Content must be ‘relatable’ if it is to attract pupils’ attention. Lealand identified age level, ethnicity, interests and life experiences as key drivers. He said such material needed to provide role models and authentic connections to the communities to which students belonged, as well as accounting for the twin strands of biculturalism and multiculturalism. He described such local content as a ‘reflective mirror’ in the lives of students.
His 2021 findings repeat his conclusion of five years ago that students are prone to ‘age discrimination’. They respond negatively to content they perceive as ‘old’ – either in terms of when it was produced or if it is fronted by adults or ‘experts’.
If teachers reflect their pupils’ likes and dislikes, there is some good news for local news media in the research.
- Stuff.co.nz did not feature in the 2016 research but has emerged as an important resource site for teachers
- TVNZ has maintained a high level of use, which has been assured by the expansion of its On Demand services (as is the case with TV3 On Demand and Māori TV On Demand)

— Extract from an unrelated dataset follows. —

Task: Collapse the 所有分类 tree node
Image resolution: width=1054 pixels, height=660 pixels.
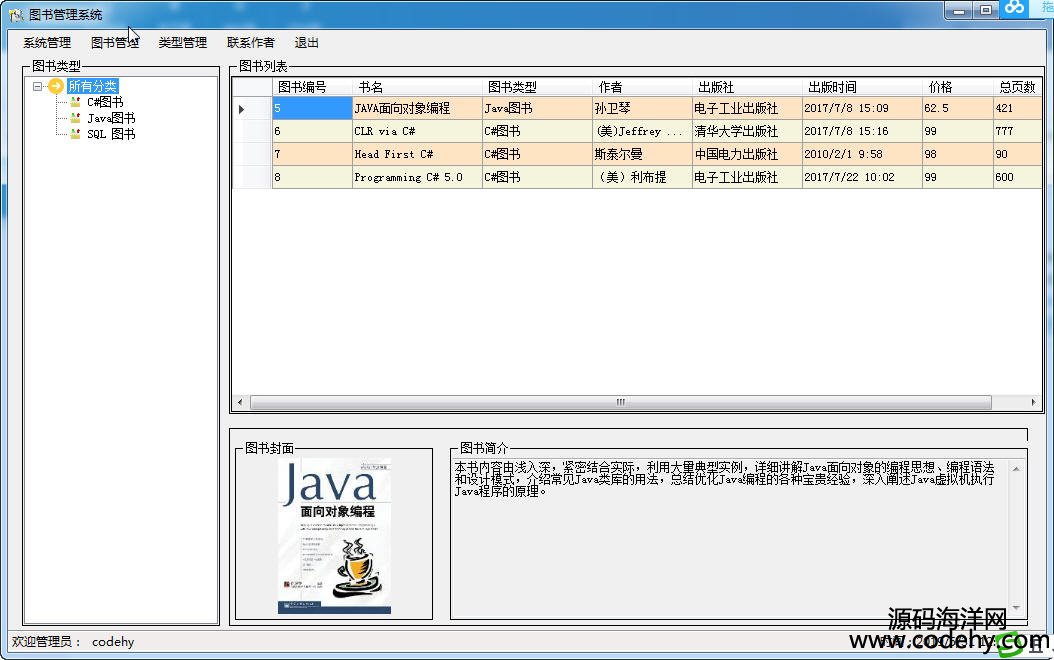Action: pos(38,86)
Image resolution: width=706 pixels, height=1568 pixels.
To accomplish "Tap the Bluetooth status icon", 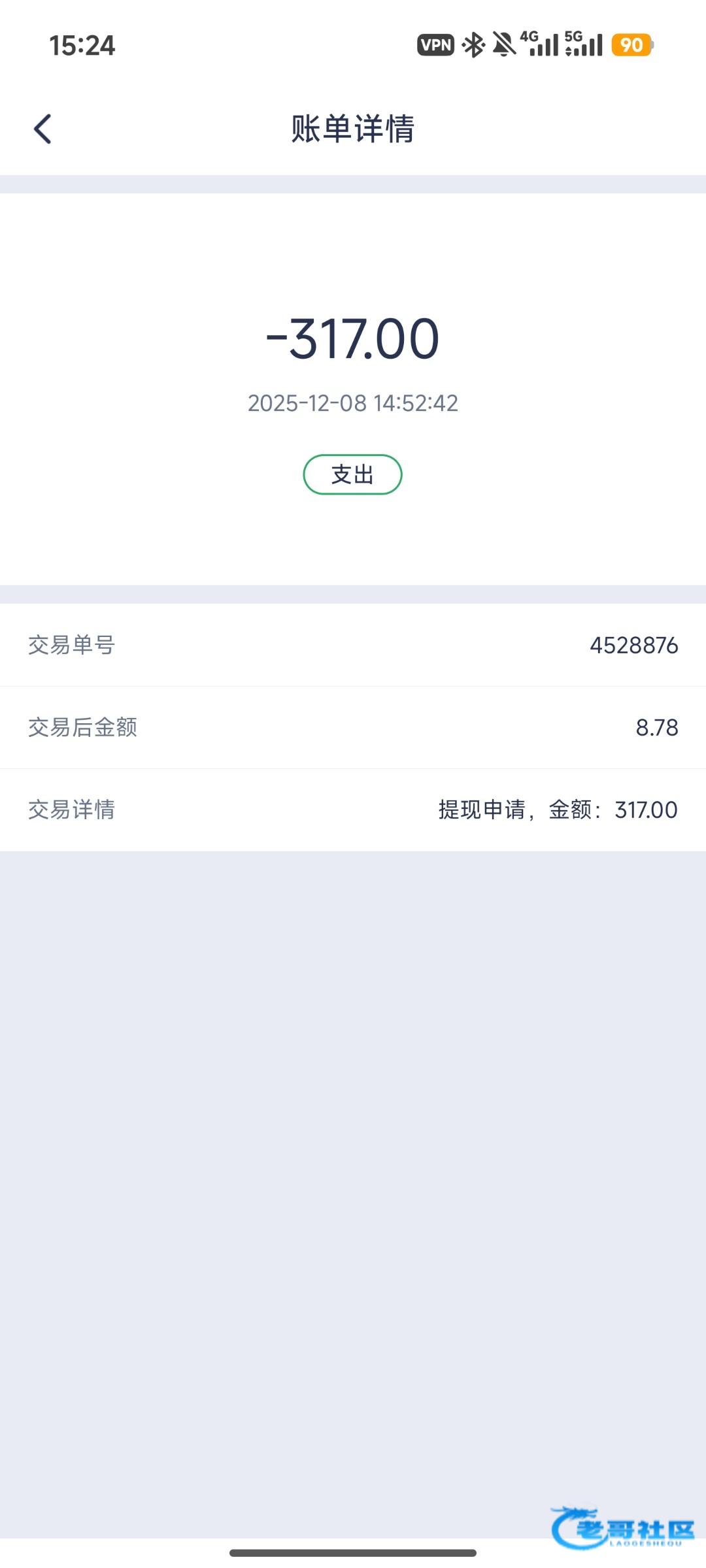I will pos(473,45).
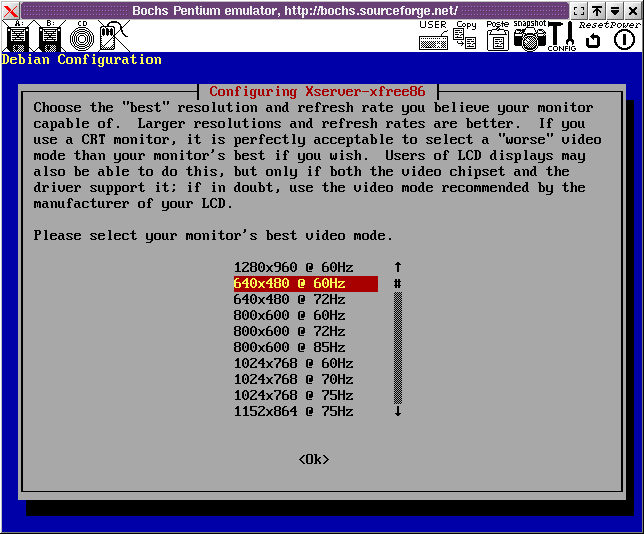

- The New Zealand Herald online site, which also did not appear in the 2016 list of sites, is regarded as an important resource
- RadioNZ, despite no longer providing the youth-oriented The Wireless website (ceased 2018), remains an important site for teachers
- The Spinoff is an important destination for more than half (52%) of teachers in this survey
Lealand’s report includes a graph of online sites accessed frequently by teachers. It is instructive.
Although Geoff Lealand’s research is focused on teaching resources, the preferences displayed by pupils (and their teachers) suggest the present one-size-fits-all approach used by traditional news media will not work. The current approach relies heavily on ‘talking-head’ experts, but that disengages the young. If MSM go shorter-lighter-younger (the clickbait generation approach) it may attract a young audience but will risk alienating older users.
Could there be room for youth-dedicated media? That may be too big a step in Covid-plagued, financially uncertain times but there certainly is scope to segment the market to specifically delineate a younger audience. In Britain, the BBC will relaunch BBC Three next year, aiming it at the 16-34 market. Perhaps it will further segment its programming to reflect some of the attitudes that Geoff Lealand has identified here.
And in this country, the NZ on Air money that has been allocated to Te Tiriti initiatives under the Public Interest Journalism Fund will bear fruit among a teenage audience.